Souvent, je fais bien plus que des relations de presse et j’ai presque un côté coach
« Nos clients ne maîtrisent pas forcément l’ensemble de l’écosystème des médias, donc notre plus-value se trouve ici », estime justement Olivier Lapierre, qui travaille dans les secteurs du tourisme, de l’aménagement, des arts visuels et des festivals et qui a eu l’appel des relations publiques dès son plus jeune âge, à force de « consommer » les médias tant francophones qu’anglophones. « Je passe un tiers de mon temps à consulter la presse locale et internationale, car il y a toujours des enjeux qui peuvent intéresser nos clients pour mieux faire passer leur message », confie-t-il.
Pour ce relationniste indépendant, ces compétences médiatiques pointues sont aussi un gage évident d’efficacité. « L’information ne doit pas se rendre à tous les journalistes du Québec, mais aux plus pertinents », soutient-il.
De précieux conseils
Fort de plusieurs années d’expérience au sein de la scène musicale québécoise et française, Jérémy Spellanzon, coordonnateur des relations de presse à POP Montréal et relationniste indépendant, aime faire bénéficier de son vaste réseau les artistes avec lesquels il collabore. « Souvent, je fais bien plus que des relations de presse et j’ai presque un côté coach. J’établis un lien de communication entre tout le monde, pas seulement avec les médias, pour que chacun rencontre les bonnes personnes », dit-il avec enthousiasme. Lorsqu’il défend un projet, il ne mise pas tout sur les relations de presse, mais sur un travail d’équipe avec toute la communauté.

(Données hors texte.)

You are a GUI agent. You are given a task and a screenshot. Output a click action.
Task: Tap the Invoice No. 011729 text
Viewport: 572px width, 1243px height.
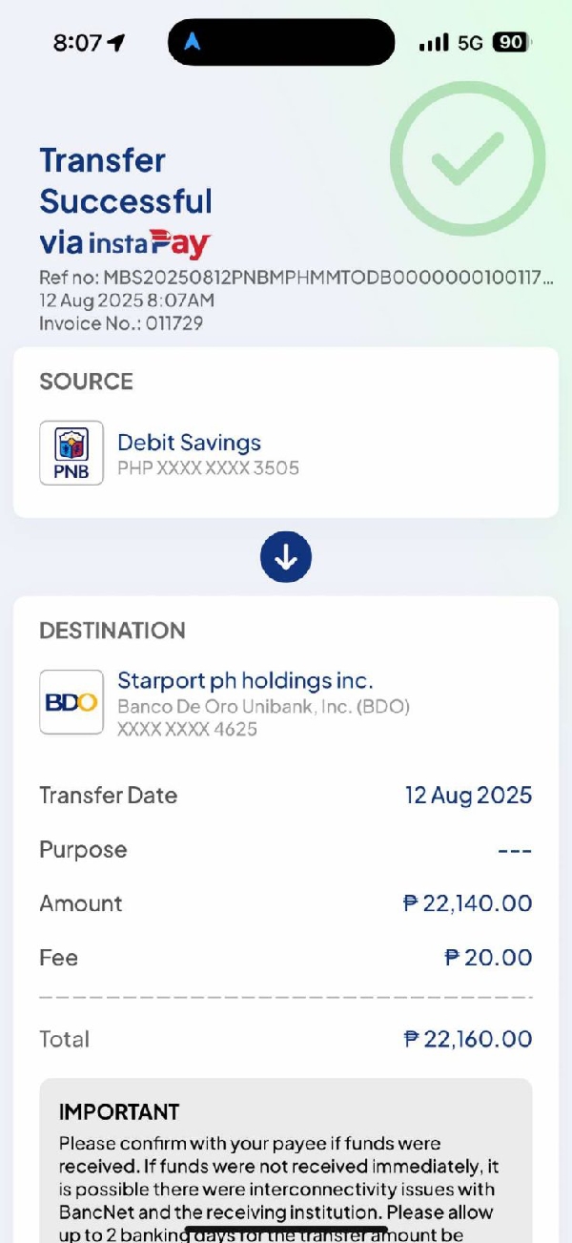tap(121, 323)
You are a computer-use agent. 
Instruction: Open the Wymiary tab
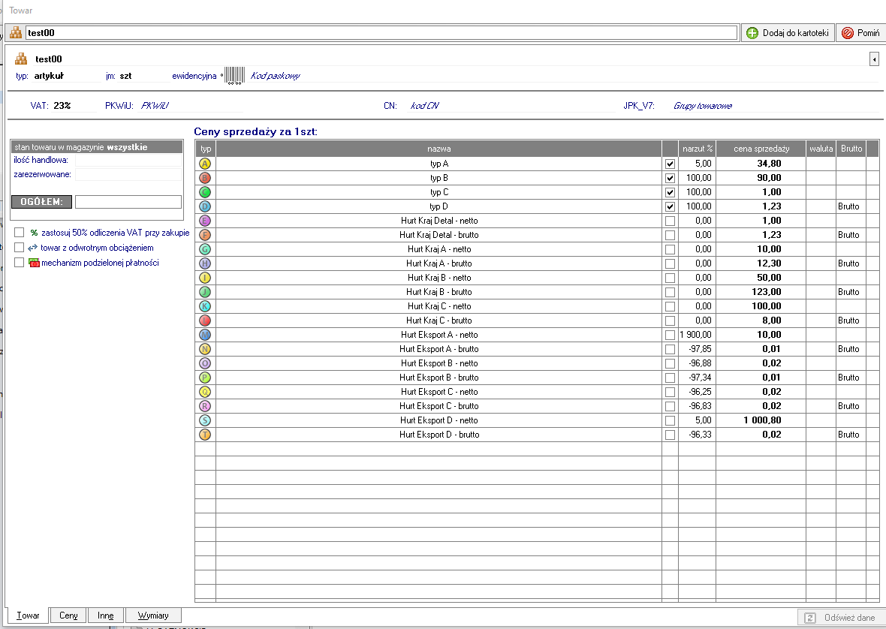pos(153,615)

Cette vision inclusive et bienveillante est également partagée par Caroline Rompré, qui met un point d’honneur à accompagner les cinéastes dont elle gère la promotion. « Je suis présente à leurs côtés pendant les ciné-rencontres, par exemple, et je suis de plus en plus impliquée dans les stratégies et le calendrier de sortie des films », ajoute-t-elle. Au-delà de cette disponibilité, le métier de relationniste demande par ailleurs une grande capacité d’organisation, d’adaptation et de réaction. Plus les attachés de presse passent de temps avec leurs clients, plus ils comprennent leurs projets et peuvent trouver des angles intéressants pour les présenter aux médias. « Ce sont des moments privilégiés qui, au final, aident à valoriser et à développer la culture locale », renchérit Jérémy Spellanzon.
« Nous offrons plus qu’un simple service. Nous incorporons la vision de nos clients, ce qui nous permet de proposer aussi un service-conseil plus adéquat que jamais à cause de la situation de la culture dans les médias », croit enfin Rosemonde Gingras. D’après elle, rester en permanence à l’affût et à l’écoute de son réseau de contacts et approfondir sa compréhension de l’architecture souterraine de la presse est fondamental. « C’est comme cela que l’on arrive à avancer en cohérence », conclut-elle. Ni plus ni moins.